Fibrinolysis (Euglobulin Lysis Time; Diluted Whole Blood Clot Lysis)

Primary fibrinolysis, without any sign of intravascular coagulation, is extremely rare. Secondary fibrinolysis is usually seen and follows or occurs simultaneously with intravascular coagulation. This secondary fibrinolysis is a protective mechanism against generalized clotting.

This test is done to evaluate a fibrinolytic activity. Shortened time indicates excessive fibrinolytic activity. Lysis is marked and rapid with primary fibrinolysis but can be minimal in secondary fibrinolysis. The diluted whole blood is used to monitor urokinase and streptokinase therapy.


Fibrin Split Products (FSPs); Fibrin Degradation Products (FDPs)

When fibrin is split by plasmin, positive tests for fibrin degradation (split) products, identified by the letters X, Y, D, and E, are produced. These products have an anticoagulant action and inhibit clotting when they are present in excess in the circulation. Increased levels of FDPs may occur with a variety of pathologic processes in which clot formation and lysis occur. This test is done to establish the diagnosis of DIC and other thromboembolic disorders.


D-Dimer

D-Dimers are produced by the action of plasmin on cross-linked fibrin. They are not produced by the action of plasmin on unclotted fibrinogen or FDPs and therefore are specific for fibrin. The presence of D-dimer confirms that both thrombin generation and plasmin generation have occurred.

This test is used in the diagnosis of DIC disease and to screen for venous thrombosis and acute myocardial infarction. The D-dimer test is more specific for DIC than are tests for FSPs. The test verifies in vivo fibrinolysis because D-dimers are produced only by the action of plasmin on cross-linked fibrin, not by the action of plasmin on unclotted fibrinogen. A positive D-dimer test is presumptive evidence for DIC but is not diagnostic.


Fibrinopeptide A (FPA)
Fibrinopeptides A and B are formed by the action of thrombin on fibrinogen; therefore, the presence of FPA indicates that thrombin has acted on fibrinogen.

The measurement is the most sensitive assay done to determine thrombin action. FPA reflects the amount of active intravascular blood clotting; this occurs in a subclinical DIC, which is common in patients with leukemia of various types and may be associated with tumor progression. FPA elevations can occur without intravascular thrombosis, decreasing the value of a positive test.

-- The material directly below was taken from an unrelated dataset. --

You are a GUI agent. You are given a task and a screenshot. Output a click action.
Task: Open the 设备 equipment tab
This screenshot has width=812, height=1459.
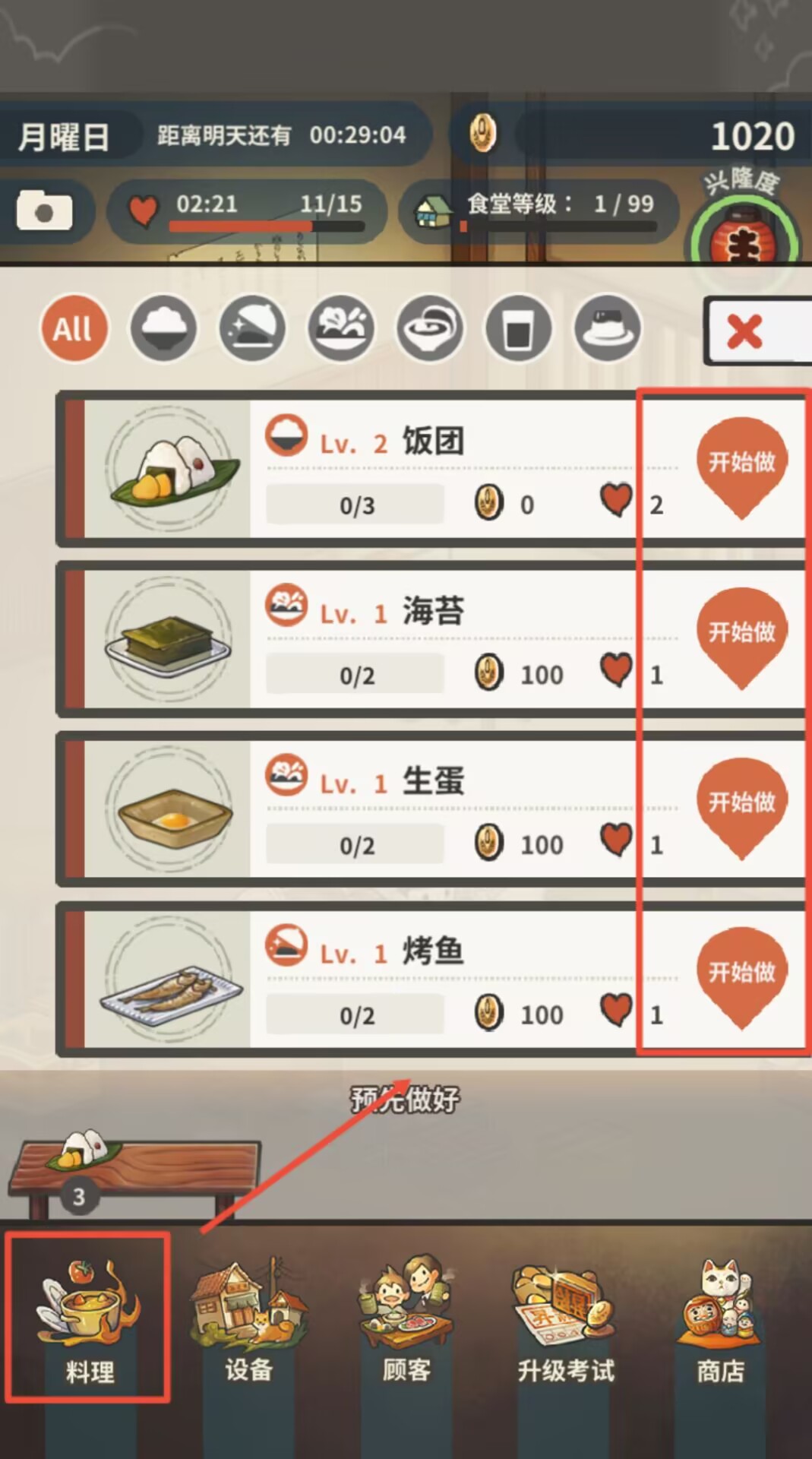[248, 1319]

Prothrombin Fragment (F1 + 2)

The prothrombin F1 + 2 fragment is liberated from the prothrombin molecule when it is activated by factor Xa to form thrombin. Thrombin may be rapidly inactivated by antithrombin III. The F1 + 2 fragment, however, has a half-life of about 1.5 hours, making it a useful marker for activated coagulation.

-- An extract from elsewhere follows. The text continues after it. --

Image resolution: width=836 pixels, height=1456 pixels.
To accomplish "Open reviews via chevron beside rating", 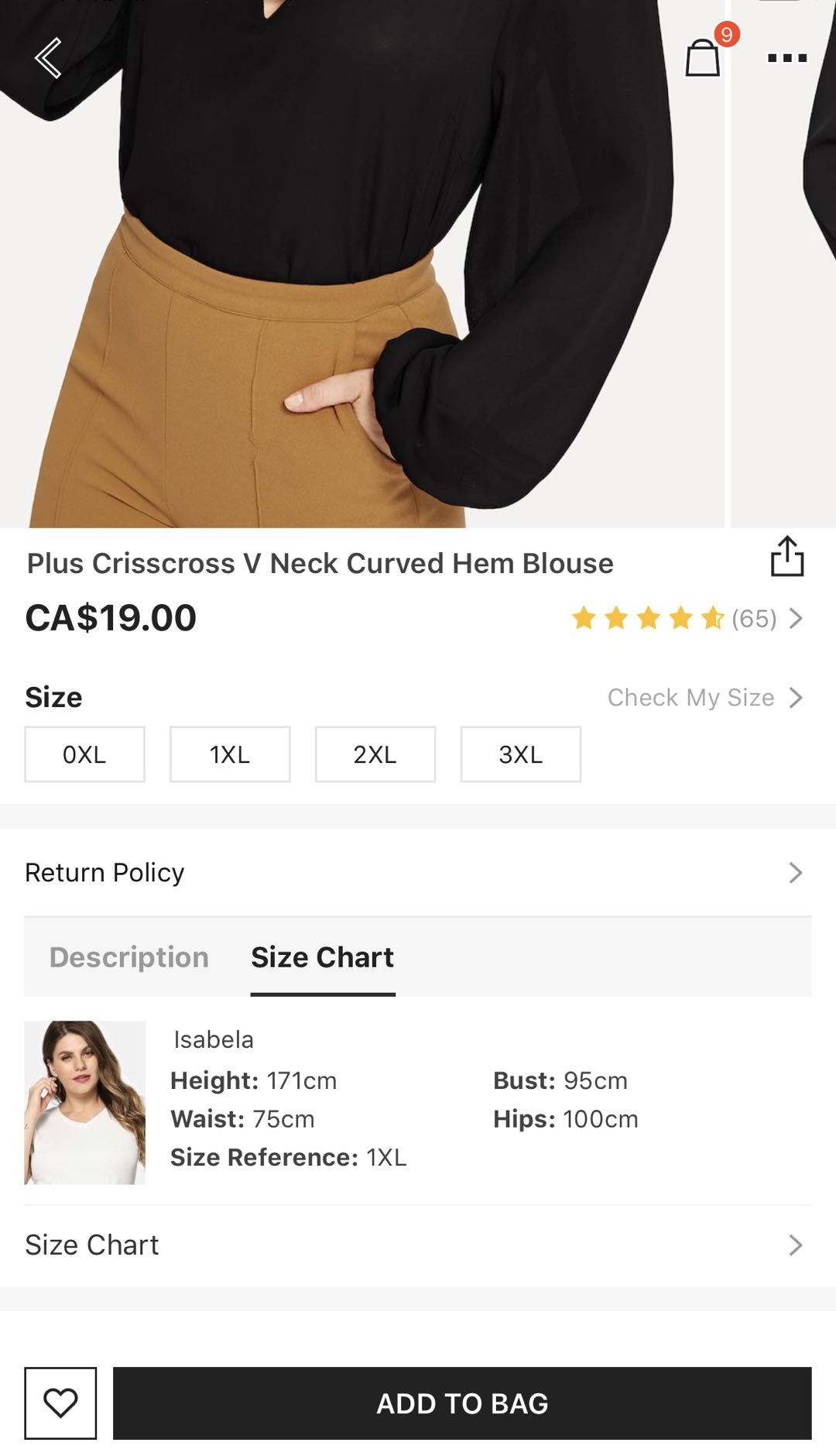I will (796, 619).
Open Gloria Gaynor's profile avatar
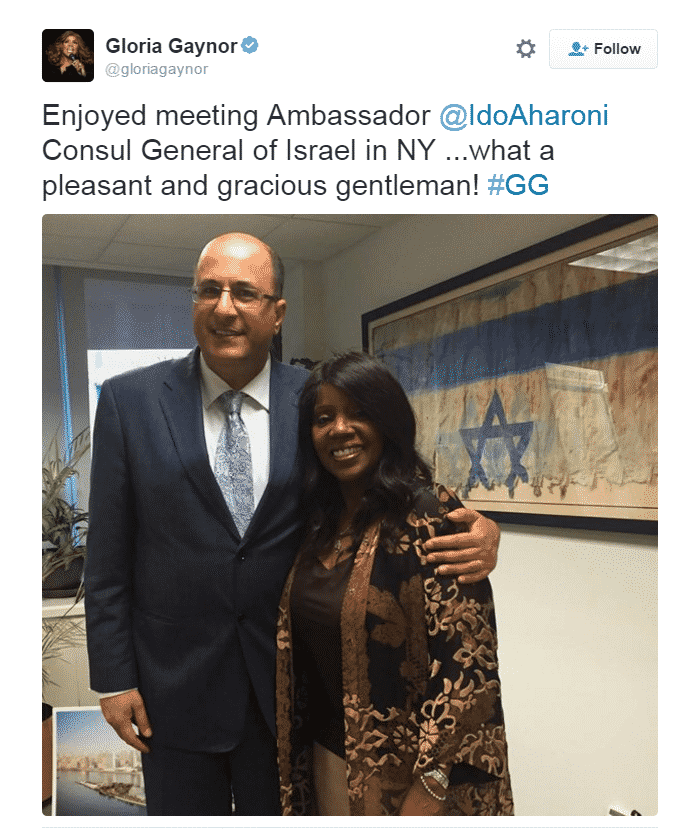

Prothrombin F1 + 2 is used to detect activation of the coagulation system before actual thrombosis occurs. It is used to identify patients with low-grade intravascular coagulation (DIC) and to judge the effectiveness of oral anticoagulant therapy. F1 + 2 levels may assist in the study of the hypercoagulable states and in the assessment of thrombotic risk.


Fibrin Monomers (Protamine Sulfate Test; Fibrin Split Products)

A positive test result reflects the presence of fibrin monomers, indicative of thrombin activity and consistent with a diagnosis of intravascular coagulation. A negative result does not mean that intravascular coagulation is not present. A positive result may also be seen in some cases of severe liver disease and in inflammatory disorders caused by accumulation of products of coagulation in the circulation.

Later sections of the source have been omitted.